The purpose of analysis workshops is to add detail to the information gathered during strategic one-to-one interviews with senior executives.  They are NOT the starting point for analysis.

The following content is an excerpt from the eBook IMM Function Modelling

Who to Interview

Once again the choice of interviewee is essential to the success of the workshops.  These will be middle management and other key people from the business who:

  • Have a vision of the way forward for the business.
  • Can see the business in terms OTHER THAN how things are currently done, who does them and the systems used to support the business.
  • Are comfortable working in a workshop environment.
  • Support the aims of the business modelling project.
  • Are empowered to act on behalf of the part of the business they represent.

Form of Workshops

The term “workshop” is most often used to describe a gathering of up to twenty people to discuss a particular part of the business.  This is perhaps the most inefficient and ineffective way of information gathering and is to be avoided because:

  • It fails to achieve what workshops are intended to achieve.
  • Wastes peoples time.
  • Gives analysis in general, and the project in particular, a bad name.
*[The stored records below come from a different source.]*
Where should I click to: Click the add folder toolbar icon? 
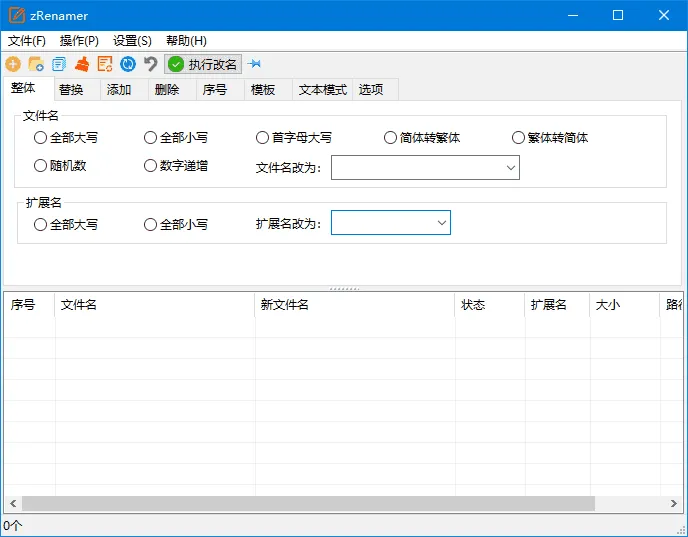(36, 64)
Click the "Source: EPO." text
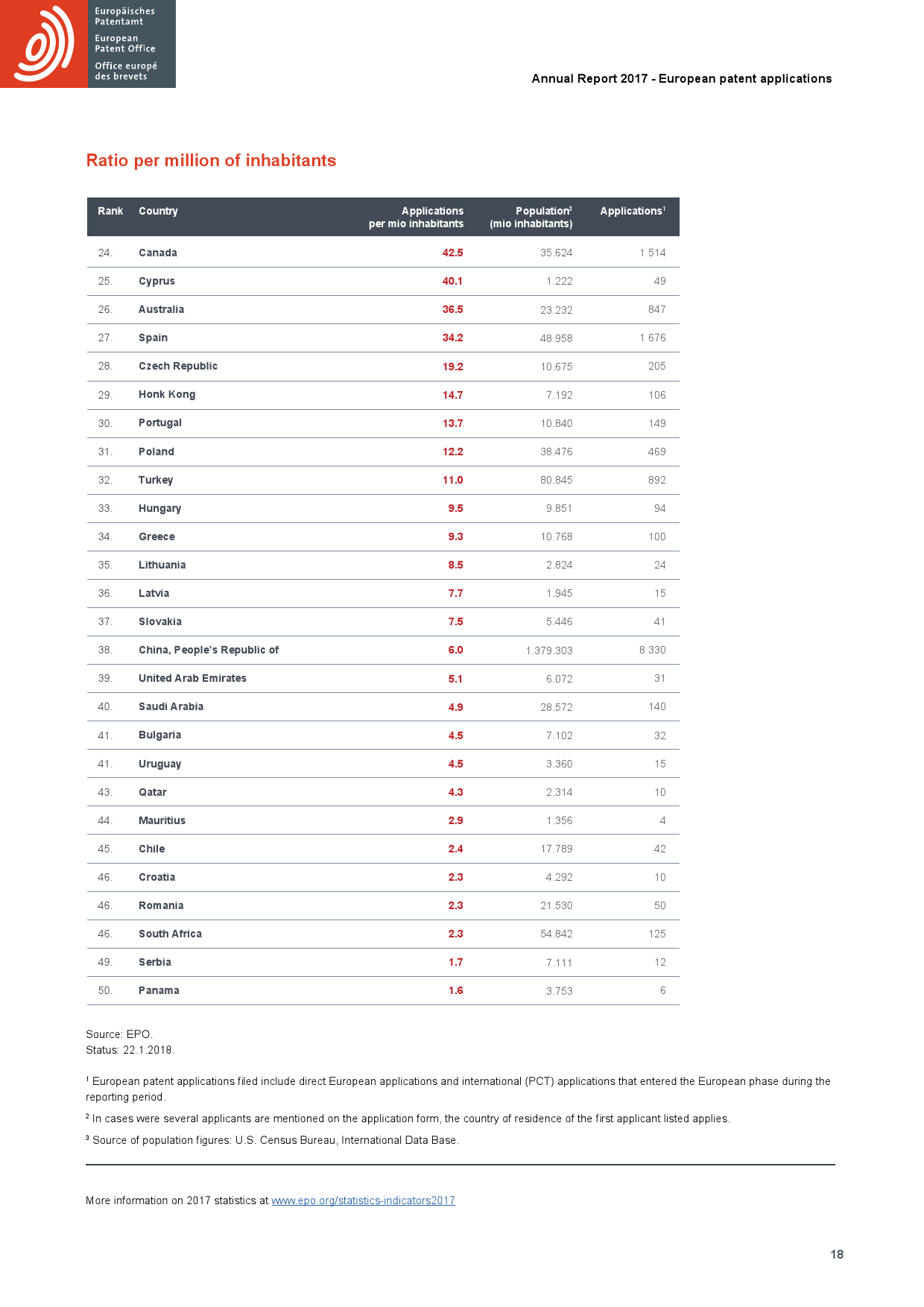 pos(119,1034)
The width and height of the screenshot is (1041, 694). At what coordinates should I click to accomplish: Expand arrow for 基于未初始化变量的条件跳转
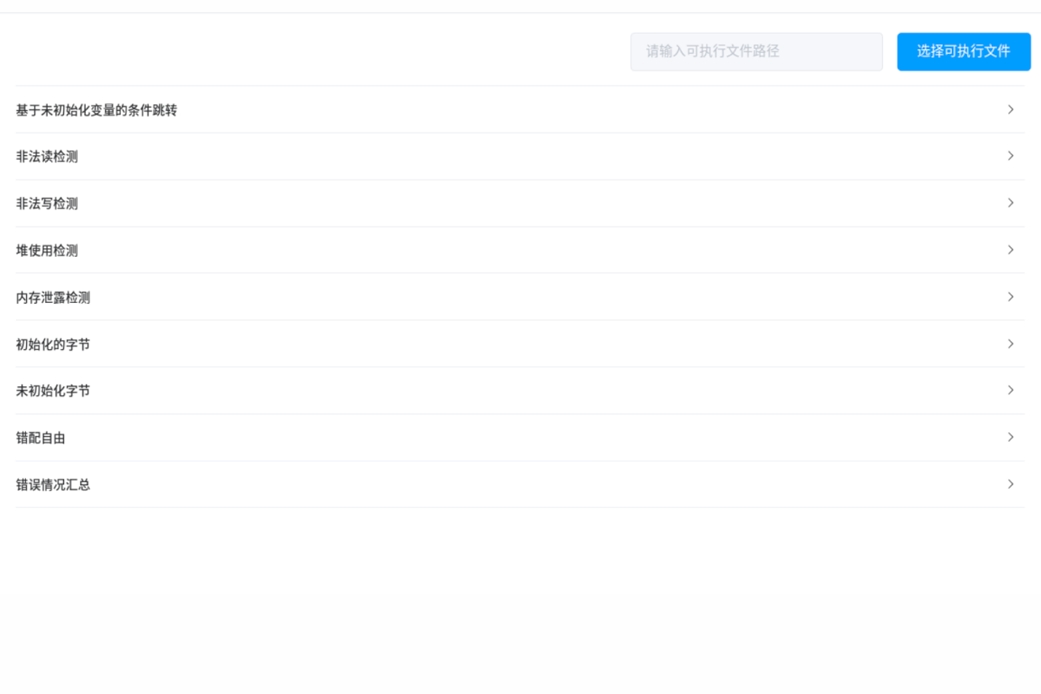click(x=1010, y=110)
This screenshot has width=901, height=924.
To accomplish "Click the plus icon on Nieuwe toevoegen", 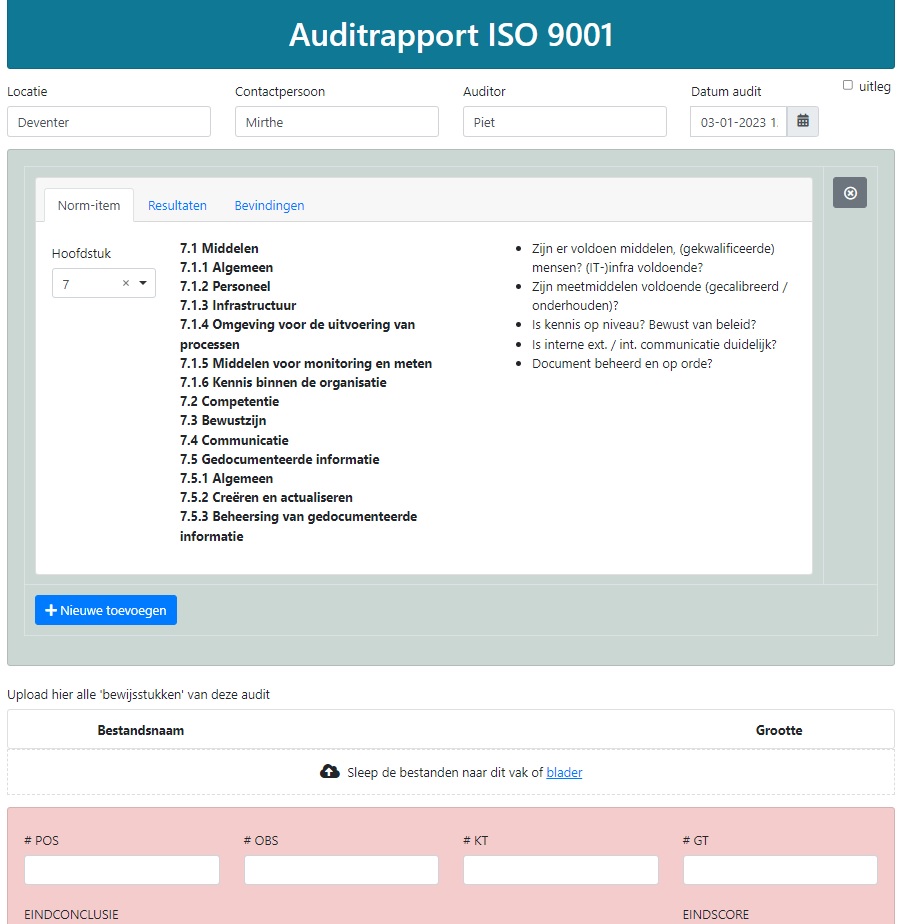I will [53, 610].
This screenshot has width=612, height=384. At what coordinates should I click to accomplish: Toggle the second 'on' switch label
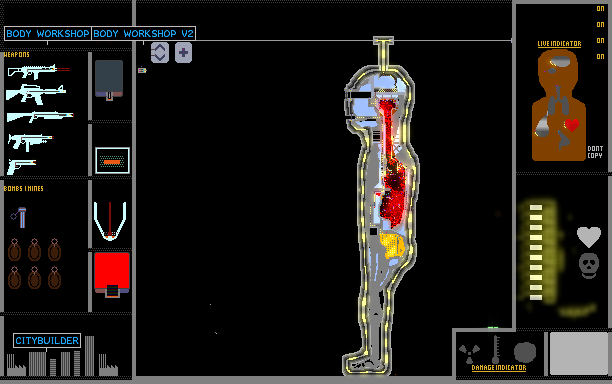pyautogui.click(x=600, y=25)
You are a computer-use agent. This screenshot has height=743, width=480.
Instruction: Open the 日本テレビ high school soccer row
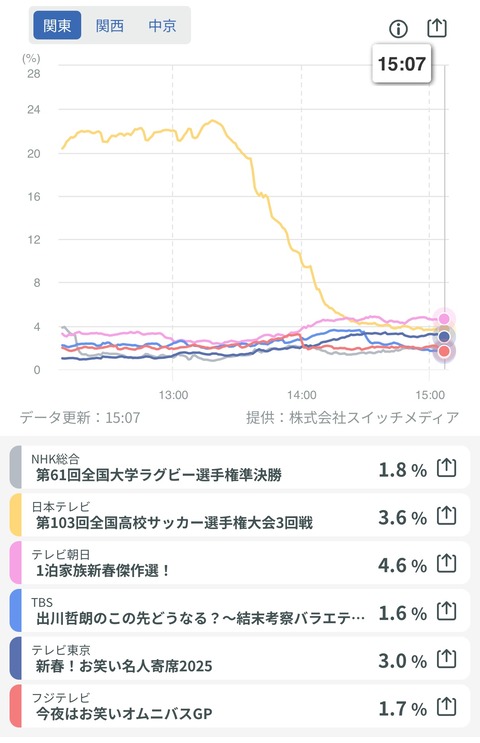[x=240, y=515]
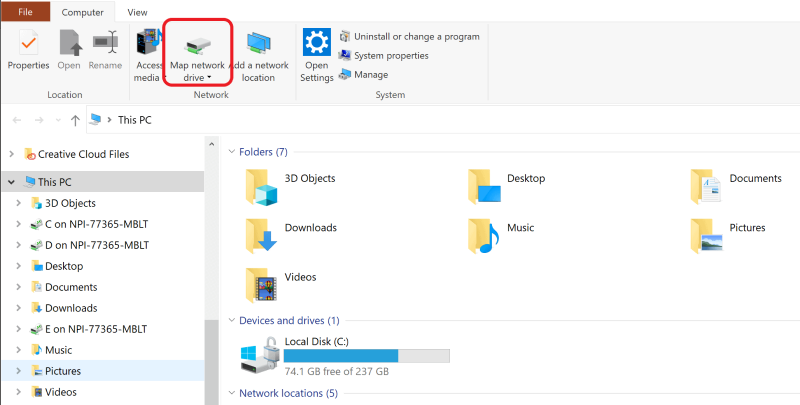Expand Creative Cloud Files tree node
800x405 pixels.
[12, 154]
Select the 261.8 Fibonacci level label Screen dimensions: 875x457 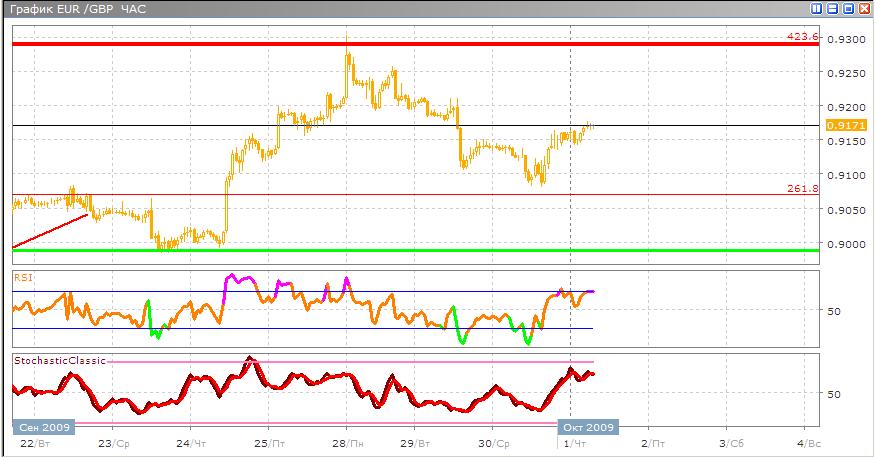(x=803, y=188)
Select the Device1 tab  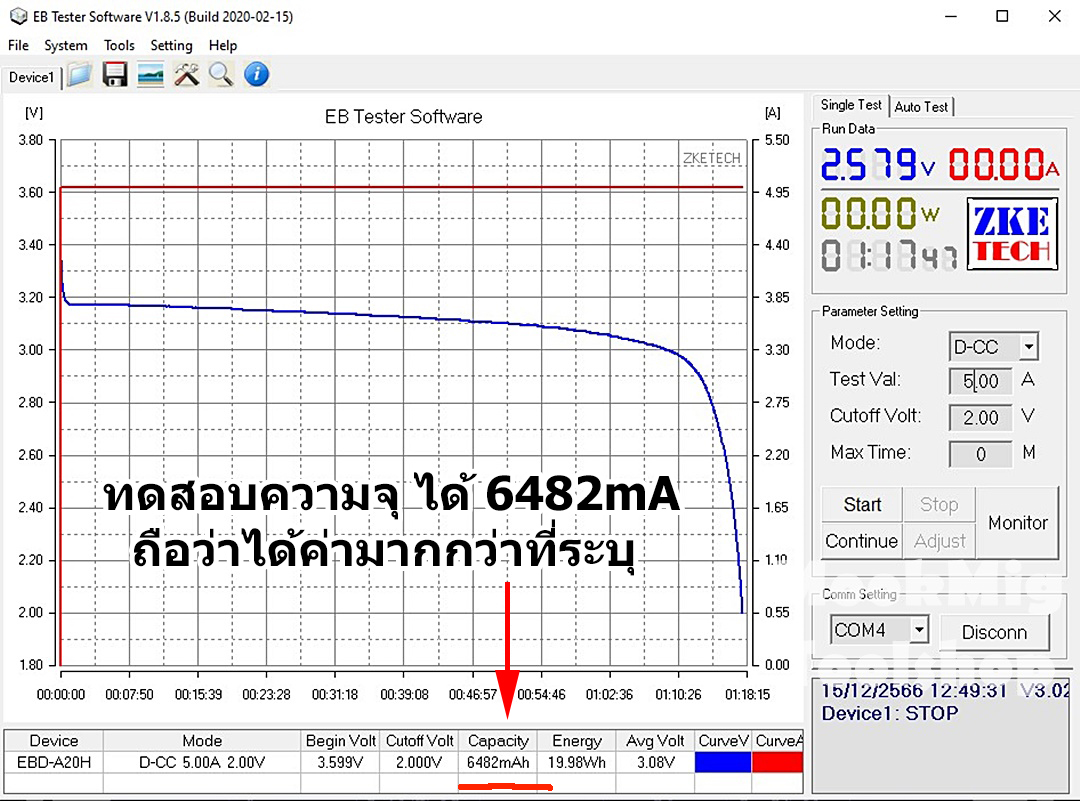click(31, 76)
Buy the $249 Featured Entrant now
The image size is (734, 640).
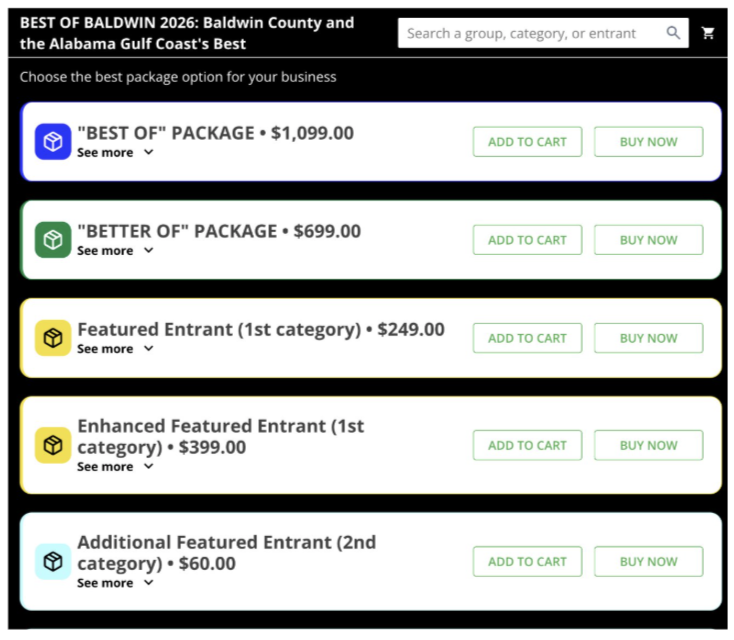[x=648, y=338]
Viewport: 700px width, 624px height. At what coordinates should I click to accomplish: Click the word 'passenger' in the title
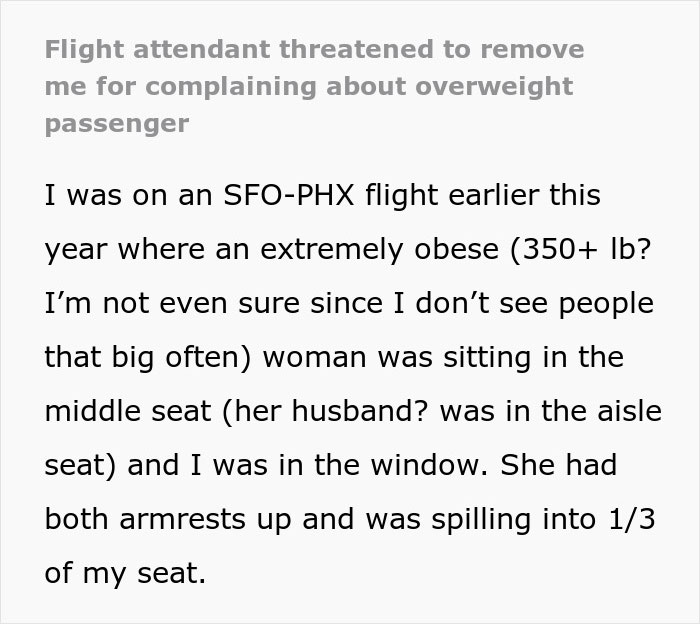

The most effective workshops are with a small number of people – two is the best number.  If you need to interview six people it is better to hold three separate two hour workshops with two people at each rather than one six hour workshop with six people.

Experienced analysts can run workshops with larger numbers of people, say up to six, but even then time is wasted by the additional interactions brought about by the larger numbers.

It is acceptable to bring together a large number of people (say twenty) in one place at one time but not in a single workshop.  The larger group should be broken up into smaller groups (the size depends on the experience of the analysts) and the workshops run with the smaller groups.  Feedback can be made to the whole group at various times during the day.

The Mechanics

The basic guidelines for running a workshop are:

  • Hold it in a room big enough for four people
  • The room should have at least one large whiteboard and several colours (black, red and blue is sufficient) of whiteboard markers that have not dried up!  An electronic white board from which photocopies can be directly taken is ideal as it saves a lot of time but a standard large wall mounted whiteboard will do.
  • The room should have a least one flip chart – two would be better.  Use the whiteboard markers to write on the flip charts.  NEVER take indelible flip chart markers into a room with a white board!
  • Two analysts should run the workshop, one to lead the session and draw models on the whiteboard, one to take supporting notes and ensure the lead analyst is hearing all that the interviewees are saying.
  • Have no more than two interviewees!  Four is too many to interview at one time and three will always result in a 2-1 split on opinions!  Sit them so that they can comfortably see the white board and flip charts.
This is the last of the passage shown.